In 1952, the ÖNB once again considered the still unresolved restitution issue and asked the Office of the Financial Procurator to clarify the legal situation. The letter indicates that the portrait collection was still interested in taking over the collection – without payment:
“Do ownership rights expire? If so, I would quietly keep the collection in storage until it reverted.” The Office of the Financial Procurator set the prescriptive acquisition – the transfer of title through uninterrupted ownership – at twelve years from the expiry of the deadline for submitting restitution claims.

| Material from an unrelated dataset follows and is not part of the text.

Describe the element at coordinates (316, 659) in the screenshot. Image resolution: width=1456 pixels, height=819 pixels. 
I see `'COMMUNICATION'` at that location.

A year later, in 1953, the heir’s legal counsel once again consulted with the ÖNB. In 1954, when it was evident that it would not be possible to obtain title through prescriptive acquisition – because of the negotiations regarding the establishment of collection points for unclaimed assets and the deadline for asserting claims under the First Restitution Act – the portrait collection for the first time made contact itself with the heir’s legal representative with a view to reaching agreement on the disposal of the collection.
For unexplained reasons, the collection nevertheless remained a further ten years in the ÖNB. In 1964, Nora Korty’s legal counsel once again asserted a restitution claim. However, the collection was not returned that year or in the following years. It was not until 1980 (!) that the heir’s legal counsel contacted the ÖNB one more time to inquire about the collection’s whereabouts. The Library pointed out that it was still willing to return the collection, but again asked the Office of the Financial Procurator to assess the legal situation. It established that the ÖNB could be seen only as the custodian of the collection and that “under these legal circumstances the basic condition for prescriptive acquisition of title [was absent]”.

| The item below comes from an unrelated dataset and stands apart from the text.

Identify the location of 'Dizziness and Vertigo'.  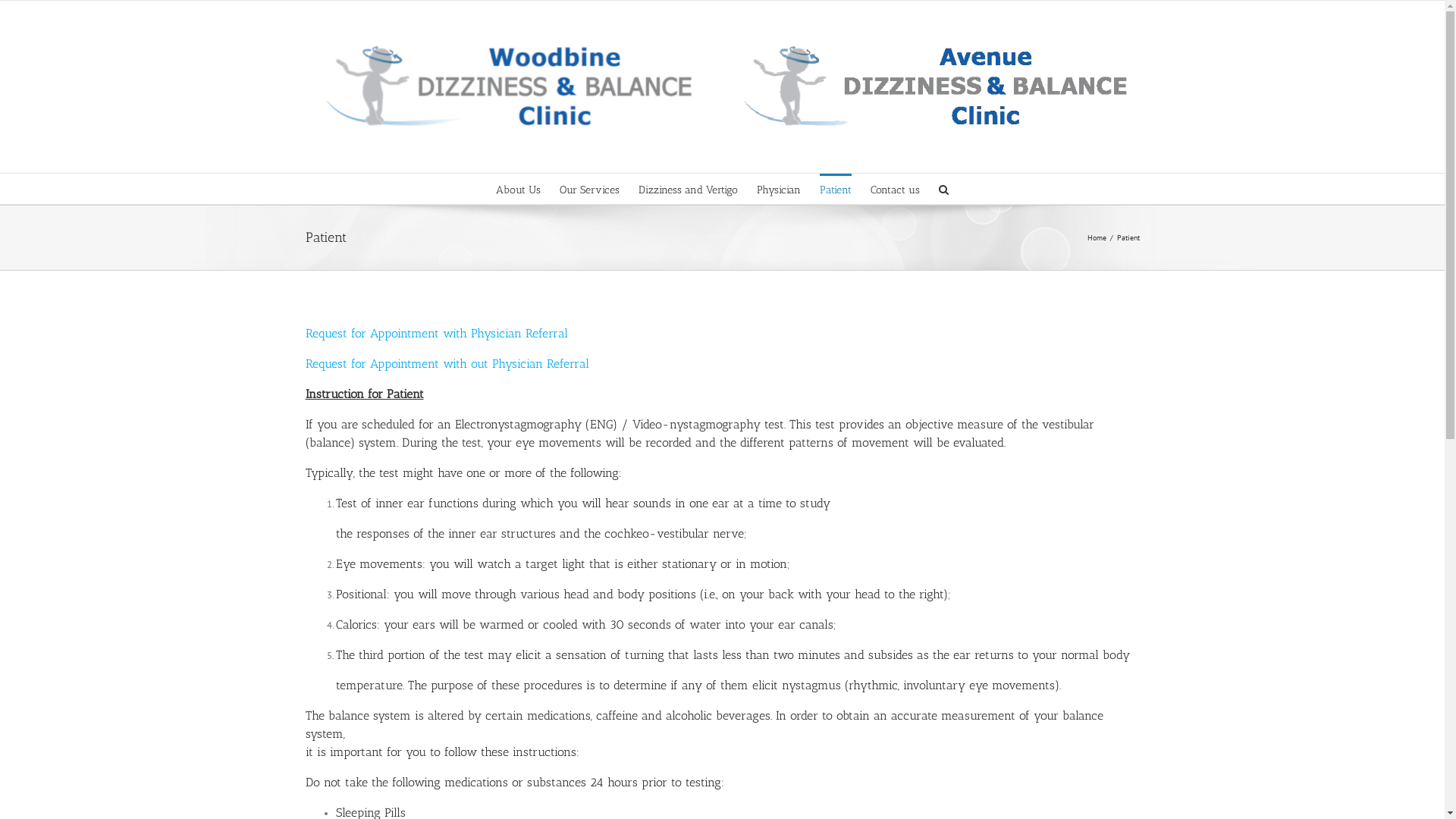
(687, 188).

This restitution case, which had dragged on for thirty-two years, seemed to have been resolved when the heir gave her agreement to the restitution terms – assumption of costs for transport and acknowledgement that the collection was complete. The correspondence between the ÖNB and the claimant ended on 31 July 1980. Although a satisfactory resolution of the case appeared imminent, the collection was not restituted. At the start of the project in 2002 to identify Nazi looted objects it was still in the ÖNB.

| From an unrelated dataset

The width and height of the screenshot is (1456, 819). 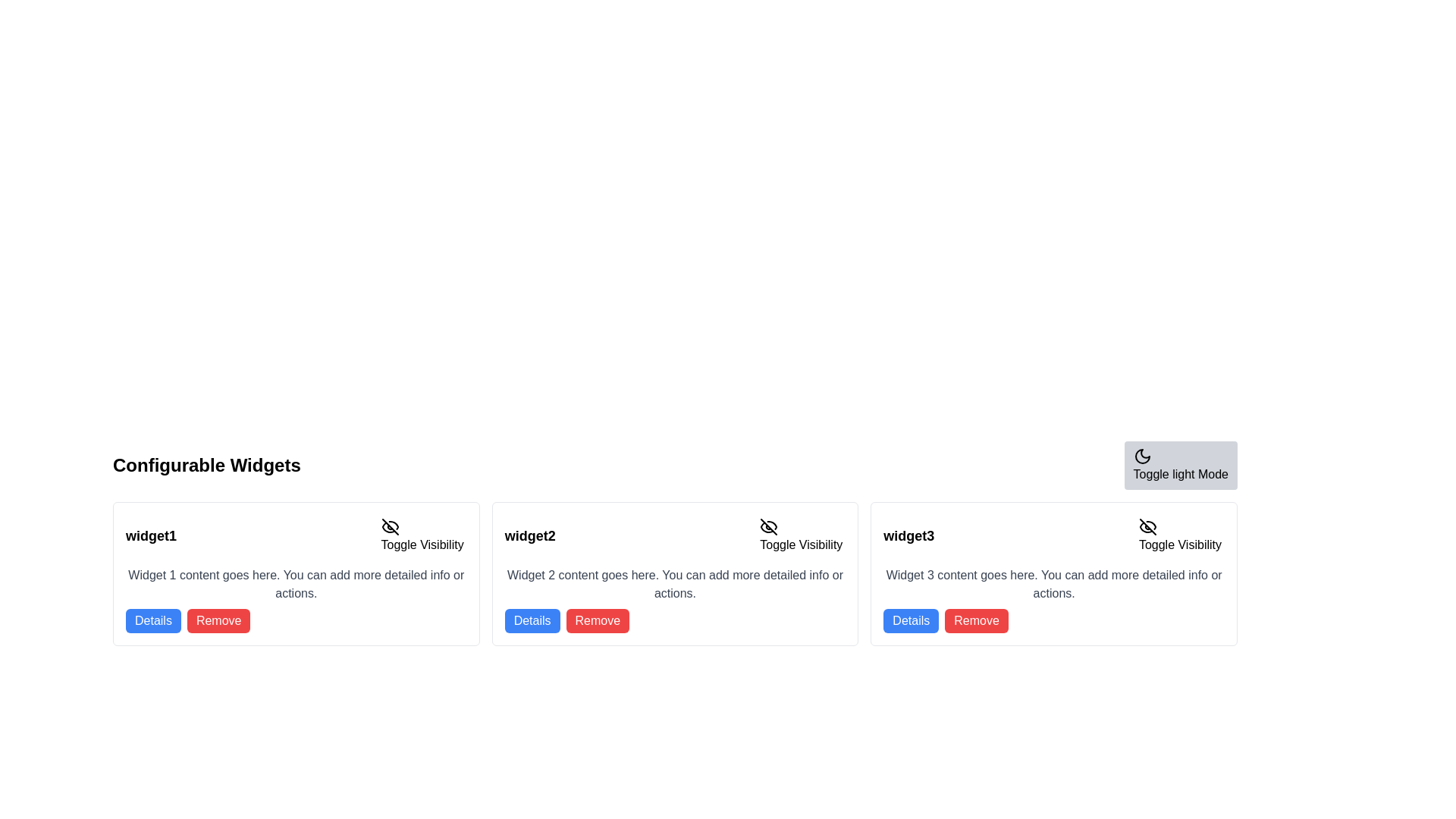 I want to click on the gray text block that states 'Widget 3 content goes here. You can add more detailed info or actions.' located in the third widget card titled 'Widget 3' above the 'Details' and 'Remove' buttons, so click(x=1053, y=584).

This complex case is typical of the approach by the ÖNB to its post-war restitution obligations. Although the heir had been in repeated contact since the end of the war, the restitution had not come about. This was due to a large degree to the lack of cooperation by the ÖNB and the denial of its role during the Nazi period.
The collection of around 30,000 photos was finally returned to Raoul Korty’s daughter in 2005, sixty-six years after its seizure and at her request purchased by the ÖNB for a sum determined by an independent expert.